## Quoted passage
In mid-October I attended the funeral Mass of a 93-year-old man in West Kerry. I managed to visit him in hospital in Tralee a few days before he died. It was an honour and privilege for me that he recognised me and indeed held my hand.
Returning to Dublin after the funeral Mass it was inevitable that I was thinking of life and death and the mystery of our lives. I find that cycling and walking let the imagination run riot; it’s a great time to argue and counter-argue, agree and disagree, and always with yourself.
And just as I was lifting my bicycle on to the train in Tralee railway station, I was thinking of the absurdity of death.
Some days earlier I had been talking to a friend. He believes that any thoughts of an afterlife are absurd as is the idea of God. But then, isn’t death absurd, but that certainly does not make it unreal?
In tomorrow’s Gospel (Luke 20: 27-38) some Sadducees – they were the leaders and wealthy people in society, and they did not believe in the resurrection – asked Jesus who would be teamed up with whom in the afterlife. And they got into all sorts of permutations and combinations. What happens if a man dies childless, and his brothers marry his wife, and on it goes? If she marries all seven brothers whose wife will she be at the resurrection? Of course, it was all nonsense.

## Questions to answer
a: Reproduce the passage of the reflection on death between "In mid-October I" and "absurdity of death.", inclusive.
b: Shorten the paragraph of the reflection on death that begins "In tomorrow's Gospel" while keeping its main facts.
c: Write the next part of the reflection on death, picking up after its final sentence.

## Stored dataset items
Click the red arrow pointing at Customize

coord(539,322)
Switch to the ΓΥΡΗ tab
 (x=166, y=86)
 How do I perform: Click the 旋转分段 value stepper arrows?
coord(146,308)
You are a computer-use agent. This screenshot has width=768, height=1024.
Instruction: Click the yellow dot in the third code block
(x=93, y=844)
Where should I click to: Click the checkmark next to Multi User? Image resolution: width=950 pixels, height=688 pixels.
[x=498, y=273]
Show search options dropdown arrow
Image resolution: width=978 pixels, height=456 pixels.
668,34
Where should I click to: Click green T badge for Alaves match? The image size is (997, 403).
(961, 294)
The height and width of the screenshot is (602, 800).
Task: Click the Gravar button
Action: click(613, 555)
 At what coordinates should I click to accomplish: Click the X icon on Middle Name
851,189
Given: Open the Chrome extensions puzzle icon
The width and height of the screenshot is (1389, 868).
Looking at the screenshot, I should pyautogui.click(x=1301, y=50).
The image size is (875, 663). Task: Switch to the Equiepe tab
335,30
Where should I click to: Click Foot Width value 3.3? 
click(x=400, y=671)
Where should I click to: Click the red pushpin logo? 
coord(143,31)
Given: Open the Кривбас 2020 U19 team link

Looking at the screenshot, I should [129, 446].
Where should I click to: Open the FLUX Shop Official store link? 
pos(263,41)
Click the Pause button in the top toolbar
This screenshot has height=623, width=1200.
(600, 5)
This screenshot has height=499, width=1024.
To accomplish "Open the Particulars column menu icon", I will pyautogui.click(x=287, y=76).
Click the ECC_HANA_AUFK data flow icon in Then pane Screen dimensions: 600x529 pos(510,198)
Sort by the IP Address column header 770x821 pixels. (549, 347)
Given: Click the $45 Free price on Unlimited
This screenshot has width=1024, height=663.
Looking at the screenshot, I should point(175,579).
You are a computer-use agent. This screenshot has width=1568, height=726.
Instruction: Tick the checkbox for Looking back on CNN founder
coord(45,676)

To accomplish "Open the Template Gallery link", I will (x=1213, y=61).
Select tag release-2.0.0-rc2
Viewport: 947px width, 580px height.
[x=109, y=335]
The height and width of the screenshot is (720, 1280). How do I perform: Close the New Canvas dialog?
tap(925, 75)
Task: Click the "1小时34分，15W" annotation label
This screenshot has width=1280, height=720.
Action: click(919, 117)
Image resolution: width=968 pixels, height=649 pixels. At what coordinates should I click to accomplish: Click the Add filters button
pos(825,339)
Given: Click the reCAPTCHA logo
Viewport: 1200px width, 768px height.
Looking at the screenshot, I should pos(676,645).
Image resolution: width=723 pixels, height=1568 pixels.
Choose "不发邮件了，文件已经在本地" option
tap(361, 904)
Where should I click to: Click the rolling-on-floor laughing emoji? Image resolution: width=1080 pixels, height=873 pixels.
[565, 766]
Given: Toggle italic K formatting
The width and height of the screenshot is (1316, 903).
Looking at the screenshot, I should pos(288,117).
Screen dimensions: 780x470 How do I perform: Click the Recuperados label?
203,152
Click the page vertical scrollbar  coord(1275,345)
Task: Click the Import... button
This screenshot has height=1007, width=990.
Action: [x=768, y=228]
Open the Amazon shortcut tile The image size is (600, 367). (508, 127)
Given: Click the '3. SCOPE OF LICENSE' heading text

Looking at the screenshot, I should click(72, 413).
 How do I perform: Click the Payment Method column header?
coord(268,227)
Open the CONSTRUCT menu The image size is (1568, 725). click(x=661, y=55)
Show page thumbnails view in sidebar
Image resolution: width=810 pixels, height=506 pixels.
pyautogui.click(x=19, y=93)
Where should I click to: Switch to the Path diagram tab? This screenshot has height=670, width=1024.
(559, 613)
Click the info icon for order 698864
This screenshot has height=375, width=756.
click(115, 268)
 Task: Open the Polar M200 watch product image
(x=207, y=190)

## Answers by item number
a:
In mid-October I attended the funeral Mass of a 93-year-old man in West Kerry. I managed to visit him in hospital in Tralee a few days before he died. It was an honour and privilege for me that he recognised me and indeed held my hand.
Returning to Dublin after the funeral Mass it was inevitable that I was thinking of life and death and the mystery of our lives. I find that cycling and walking let the imagination run riot; it’s a great time to argue and counter-argue, agree and disagree, and always with yourself.
And just as I was lifting my bicycle on to the train in Tralee railway station, I was thinking of the absurdity of death.

b: Tomorrow's Gospel (Luke 20: 27-38) tells of Sadducees asking Jesus who would be paired with whom in the afterlife. The Sadducees were the leaders and wealthy people of society and did not believe in the resurrection. They raised many combinations: if a man died childless and his brothers married his wife in turn, whose wife would she be at the resurrection after marrying all seven? It was all nonsense.

c:
Isn’t it a great example of how unwise it ever is to try to categorise or to define God and the afterlife in human terms?
The Sadducees were trying to trick Jesus. Jesus does not walk into the trap. “Now he is God, not of the dead, but of the living; for to him all men are in fact alive”, he replies. (Luke 20: 38)
There are those who believe in God and the afterlife. There are atheists and agnostics. And there are those who don’t ask the question.
The Christian faith takes its cue from the life of Christ and his message of eternal life. It is an extraordinary mystery. But our lives too are an extraordinary mystery. It’s when we experience and are confronted with our fragility, when we see first-hand the suffering of people, that we are prompted to ask and wonder what life is all about. Surely, there is more to us, more to our lives than the fragility, pain, the randomness of our daily experiences?
My job as a hospital chaplain gives me daily tiny insights into the mystery of living, suffering and dying. In mysterious ways the kindness, love and goodness that we see glimpses of here are surely made perfect in the time of resurrection?
The hint of a God, the thought of an afterlife might to many be absurd, but to those who believe and those who see more to it all than this, surely life takes on a new dimension?
Victor Frankl, a Holocaust survivor, and an author and a psychiatrist by profession, wrote that without suffering and death, human life cannot be complete. Is it possible to go on and say that human life cannot be complete without belief in God and an afterlife? It is something that many people say. It is an intrinsic aspect to the Christian faith.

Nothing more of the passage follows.